マンガ大賞2017でも上位にランクインした作品『アオアシ』。同作品は、数多くあるサッカー漫画でも注目を浴びなかったJリーグのユースチームに焦点を当てた作品である。この作品は、愛媛県在住の漫画家小林有吾先生と取材・原案協力でスポーツライター・漫画原作者でもある上野直彦氏がタッグを組んで、「週刊ビッグコミックスピリッツ」(小学館)で連載している。
今回、電子書籍ランキング.com編集部では作者である小林有吾先生にインタビュー。『アオアシ』の創作秘話から、今注目しているサッカー選手までお伺いしました。

 

51IXbuM3zhL
※『アオアシ』1巻表紙

子供の頃から、唯一なりたい仕事が漫画家

―― 小林先生は一度就職されたのち、退職して漫画家になられたとお伺いしました。お仕事を辞めて漫画家として活動しようと思ったのはなぜですか?

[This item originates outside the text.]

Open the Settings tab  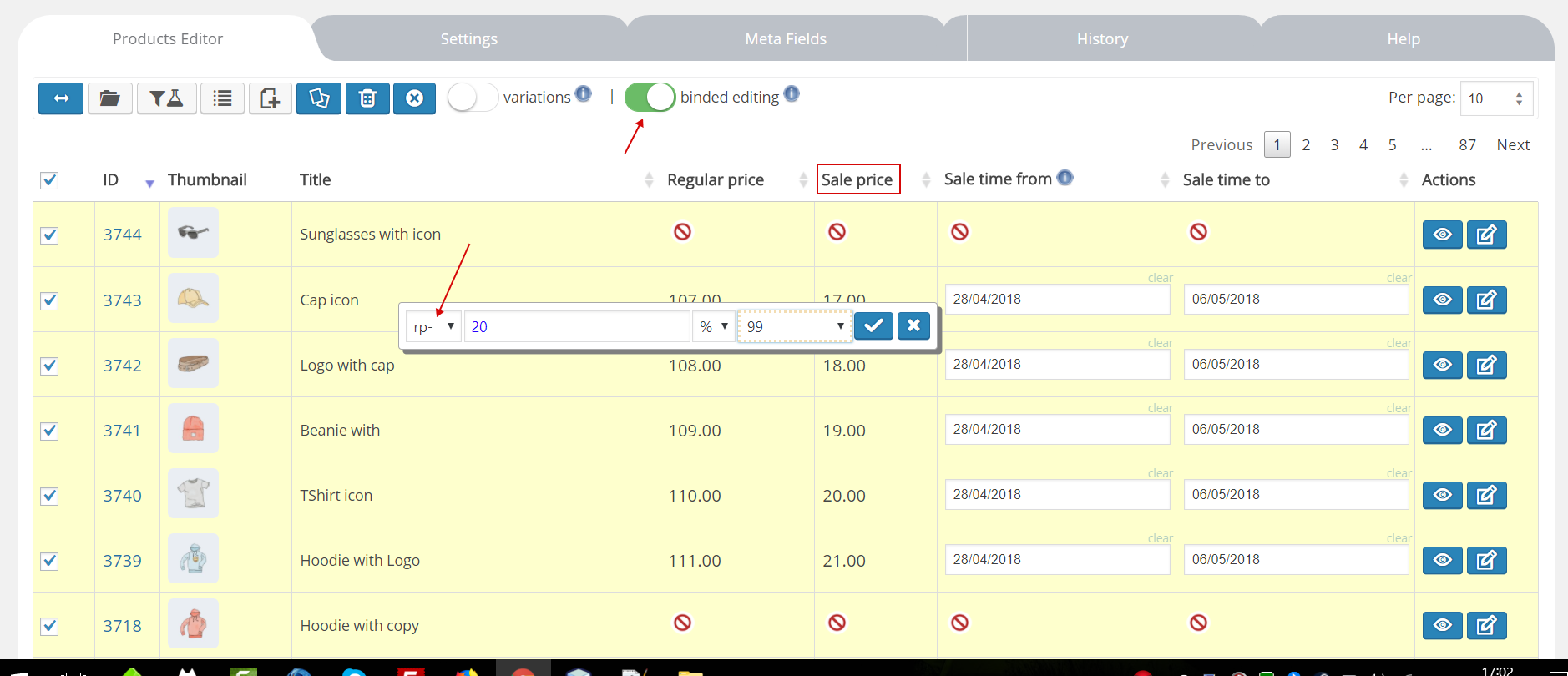[x=468, y=38]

小林有吾(以下、小林) 子供の頃から、唯一なりたい仕事が漫画家でした。しかし、ただでさえ実現が難しいうえ、東京から離れた愛媛で、どうやって漫画家になれるのか見当もつかず歳月を重ねました。親に迷惑をかけ、お金もなく、ただダラダラと日々を過ごしていた自分と決別する決心が一番のきっかけです(笑)。

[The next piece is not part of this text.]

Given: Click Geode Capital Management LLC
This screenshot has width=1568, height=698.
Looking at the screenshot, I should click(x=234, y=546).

―― 先生が出身地愛媛で活動しようと思った理由などありましたら教えてください。

小林 今のところ原稿は、漫画家志望時代に知り合った地元の仲間などの優秀なスタッフさんが手伝ってくれていて、愛媛で活動をしていても不便だと感じません。PCソフトや通信機器など、性能がどんどん良くなっているので、愛媛にいても仕事は普通にできています。僕が一番東京に憧れるのは、凄い漫画家さんや編集さんに出会って、話せることです。本当にたくさん刺激を貰えるので。
僕が愛媛で漫画を描くのは、漫画家を目指した年齢がすでに遅かったこともありますが、家族や友人などを含めて生活の基盤がすっかり出来てからのデビューだったこともあり、上京する理由がなかったのが一番の理由です。

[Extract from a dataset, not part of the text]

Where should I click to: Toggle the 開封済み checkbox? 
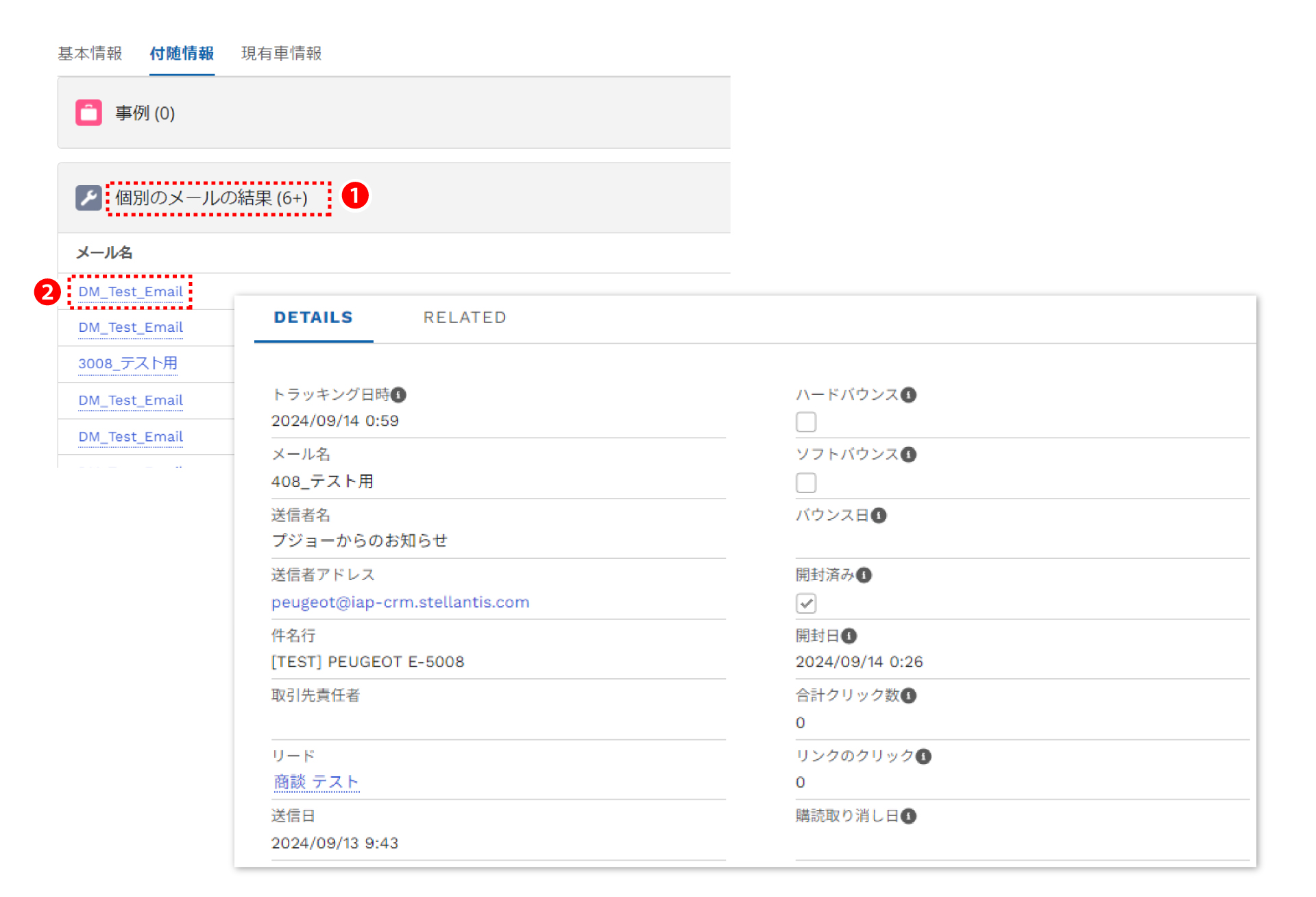tap(806, 603)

―― 漫画作品制作の中で、一番大変な作業と好きな作業は何ですか?

小林 大変だと感じることは担当編集さんとの打ち合わせと、打ち合わせで決まった内容を受けて書くプロットです。僕の場合は、作品のストーリーが担当編集さんとの打ち合わせで8割以上決まるので、一番大変だと感じますし、何よりも大事です。付き合ってくれている担当編集さんも大変だと思います。一方、好きな作業は、僕自身が何も考えずに没頭できる作業のペン入れです。

―― 同じく「ビックコミックスピリッツ」で『恋は雨上がりのように』を連載されている眉月じゅん先生が、先生のブログにちょくちょく登場します。眉月先生とはどのようにお知り合いになりましたか?また、眉月先生との秘話を教えてください。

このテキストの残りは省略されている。